Specializes in ACNP-BC, Adult Critical Care, Cardiology.

Not a legal expert here either but a few thoughts come to mind:

- prescribing or in our case, "furnishing" must be done as part of a provider-patient relationship and documentation of this encounter must be present.

- at times, providers within a medical clinic or practice will refill prescriptions for patients within that practice as in the case of a provider who is covering for a colleague who is unavailable. In some of these instances, there is no face to face encounter as the visit was already established and the reason for the prescription was already documented.

- as NP's working under a supervising physician, as is the case in California, the supervising physician is also liable for your actions based on the concept of "respondeat superior". However, we also carry liability as we have our own license.

- the setting you are working at is not the community where patients pick up their prescriptions from a pharmacy and take them as instructed. These are SNF patients whose medications (including CS) are administered by nurses via an order written by a provider.
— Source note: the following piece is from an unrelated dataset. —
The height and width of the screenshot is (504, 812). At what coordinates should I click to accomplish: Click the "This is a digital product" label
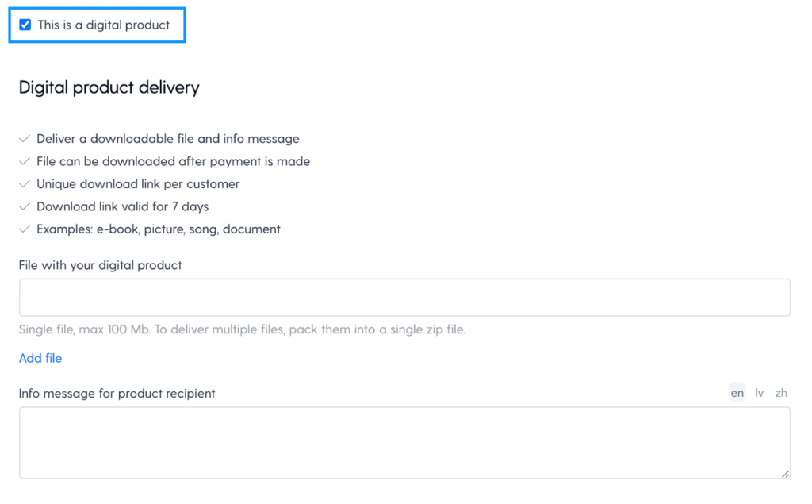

Having said these, I would bring this up to your malpractice provider and ask for their opinion as far as your risk.

Specializes in Psychiatry.

Definitely don't do that. You are superior to the physician based on years of research. I would never sign some drug that I didn't Rx. He is supervising no one. I pay my "supervisor" $200 per month and he's never met a patient of mine. Perfectly legal. The nursing board will not be pleased if you randomly sign off on some physician's work. "Too busy." What does that mean? Retire, then. Open your own practice, NP.
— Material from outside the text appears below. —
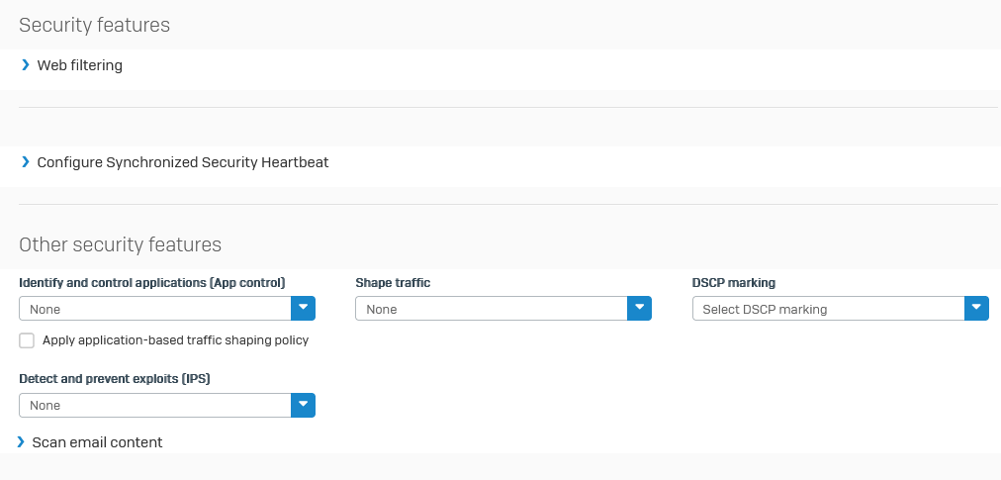Click the blue arrow button of IPS dropdown
This screenshot has height=480, width=1001.
[304, 405]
Specializes in Nephrology, Cardiology, ER, ICU.

What Juan said. I live in IL and Rx Class IIs - however it is required (as it should be IMHO) that I make a note in the pt chart that I have seen/spoke with/assessed the pt and continuing need for the med. This helps all providers know what/why a pt is taking a med.

I would call the BON and inquire....

Yikes! So, you sign your name for schedule II drugs on a patient that you have never seen or examined? When these questions come up I always think about how this would look under deposition. So many red flags come up. Suppose, god forbid, something goes wrong or you sign for a wrong dose (as you say the NH fills these out) and the patient has an adverse response. The physician could easily deny any wrongdoing and who do you think is liable? I would not ever sign schedule II meds on a patient I have not seen or examined. Other meds like antibiotics, yes I have but never schedule II - but I agree with above, contact your BON or maybe even the DeA for clarification .

I think context is everything. Does your license allow you to prescribe schedule 2 substances within that type of facility, as provided under state and national law? Does the doctor have a documented treatment plan he wants you to follow? Have you examined the patient yourself? Is the prescribing as a collaborative practice or are you allowed to independently prescribe in your state? In that situation would the BON hold you or the physician accountable (i.e. are you prescribing as a substitute prescriber in his absence or are you following a verbal order to dispense a medication or are there considerations for prescribing by proxy in applicable law). You could ask the physician for more clear wording regarding schedule II substances in a collaborative agreement and assign a clear responsibility for the prescribing and then present the agreement to the board of nursing and see what they have to say about proxy prescribing. Consulting your would be a good idea as well.

Let him sign his own schedule II drugs.

Unless it needed refilled and I was covering (say it was the MD's weekend off and I was taking call) I would not sign, and if it was the weekend I was covering I would only give enough to get till Monday. I want to see anyone I am giving a Schedule II med to, even if just briefly, for documentation purposes. Even antihypertensives, cardiac meds, anything, I want to know something about the person before I refill. Circumstances and people change, they may need a lower or higher dose, or may not need it at all (think polypharmacy.) I take prescribing VERY seriously.